Spatially Resolved Multiomics Reveals Metabolic Remodeling and Autophagy Activation in Adamantinomatous Craniopharyngiomas

Adamantinomatous craniopharyngioma (ACP), a benign yet highly recurrent and therapy-resistant intracranial tumor, remains a considerable clinical challenge because of its complex pathological structure, infiltrative growth, and limited treatment options. Here, integrated spatially resolved multiomics is employed-including single-cell spatial transcriptomics via CosMx SMI and spatially resolved metabolomics via AFADESI-MSI, accompanied by bulk metabolomics and functional validation-to unravel the driving factors of ACP progression and recurrence.
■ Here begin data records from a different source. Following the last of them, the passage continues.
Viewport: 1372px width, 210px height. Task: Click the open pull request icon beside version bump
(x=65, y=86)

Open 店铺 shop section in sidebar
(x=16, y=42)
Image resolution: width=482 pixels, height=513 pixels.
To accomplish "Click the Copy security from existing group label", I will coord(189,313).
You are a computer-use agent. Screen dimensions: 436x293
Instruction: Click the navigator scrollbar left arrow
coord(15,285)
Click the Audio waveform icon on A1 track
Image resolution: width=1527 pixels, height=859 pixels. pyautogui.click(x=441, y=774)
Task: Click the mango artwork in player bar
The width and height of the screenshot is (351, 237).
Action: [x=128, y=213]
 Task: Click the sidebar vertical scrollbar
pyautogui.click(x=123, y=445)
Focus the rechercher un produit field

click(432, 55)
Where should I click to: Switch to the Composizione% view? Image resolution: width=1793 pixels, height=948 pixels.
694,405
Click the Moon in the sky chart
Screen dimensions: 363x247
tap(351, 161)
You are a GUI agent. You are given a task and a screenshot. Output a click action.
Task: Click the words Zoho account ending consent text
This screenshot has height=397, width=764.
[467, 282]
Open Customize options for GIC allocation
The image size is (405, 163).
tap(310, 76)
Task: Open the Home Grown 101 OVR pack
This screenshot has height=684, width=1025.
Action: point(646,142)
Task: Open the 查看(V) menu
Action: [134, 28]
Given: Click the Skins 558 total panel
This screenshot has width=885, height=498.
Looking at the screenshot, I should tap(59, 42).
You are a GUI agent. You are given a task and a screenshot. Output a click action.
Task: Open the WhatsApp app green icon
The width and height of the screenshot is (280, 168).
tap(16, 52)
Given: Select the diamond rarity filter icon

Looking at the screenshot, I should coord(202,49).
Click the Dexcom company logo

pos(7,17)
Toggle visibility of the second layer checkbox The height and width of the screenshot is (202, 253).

Analysis results reveal three interdependent biological hallmarks: first, the spatial segregation and molecular heterogeneity of 10 distinct tumor epithelial cell subpopulations within the ACP, each of which presents unique transcriptional signatures; second, in tumor regions and recurrent tumor epithelium tissues, stronger transporter-mediated choline/ethanolamine uptake from cystic fluid and significant upregulation of phosphatidylcholine (PC) and phosphatidylethanolamine (PE) synthesis is observed, creating the enhanced "cystic fluid-tumor cell" and "choline/ethanolamine-PC/PE" metabolic axis, and demonstrating the spatial metabolic remodeling of ACP; and third, this metabolic axis directly couples to autophagy activation of corresponding regions in ACP tissue, which is validated by multi-immunohistochemistry for Beclin1 and GABARAP. Together, these findings reveal metabolic remodeling and autophagic activation as critical drivers of ACP progression and recurrence and provide an opportunity for precise biomarker-driven treatment of this intractable tumor.